Roderic Page said...

Ironically, after having given TreeBASE such a hard time for not having an ontology (i.e., a taxonomy), I find myself increasingly sceptical about large-scale ontologies. Perhaps it's the result of reading too many books like Everything is miscellaneous, but things like automatic clustering of tags (e.g., here) look promising. Your recent post Integrating ontologies is a mess doesn't fill me with confidence that big ontologies are the way to go. I think global identifiers and linking (perhaps with some very basic semantics, such as x cites y) is the way to go. There's much to be said for keeping things simple...

Unknown said...

Yep, let me know. It would be a pleasure to help.

Cheers

Drycafe said...

For the ideas I was mentioning, the way I like to think about (e.g., trait) ontologies in this context is more along the lines of - user-driven - agile and mass development of controlled vocabularies, not what I imagine you mean by 'big' ontologies.

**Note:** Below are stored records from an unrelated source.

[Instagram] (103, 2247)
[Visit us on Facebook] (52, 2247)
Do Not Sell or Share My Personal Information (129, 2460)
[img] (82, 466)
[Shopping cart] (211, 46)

You have come across some interesting work in this regard by Mark Wilkinson (UBC, not NHM), for example
http://psb.stanford.edu/psb-online/proceedings/psb06/good.pdf and http://hdl.nature.com/10101/npre.2007.945.2

But indeed what you're aiming for may not need any ontologies. BTW have you thought about building this on top of Freebase? I just wish the software were available ...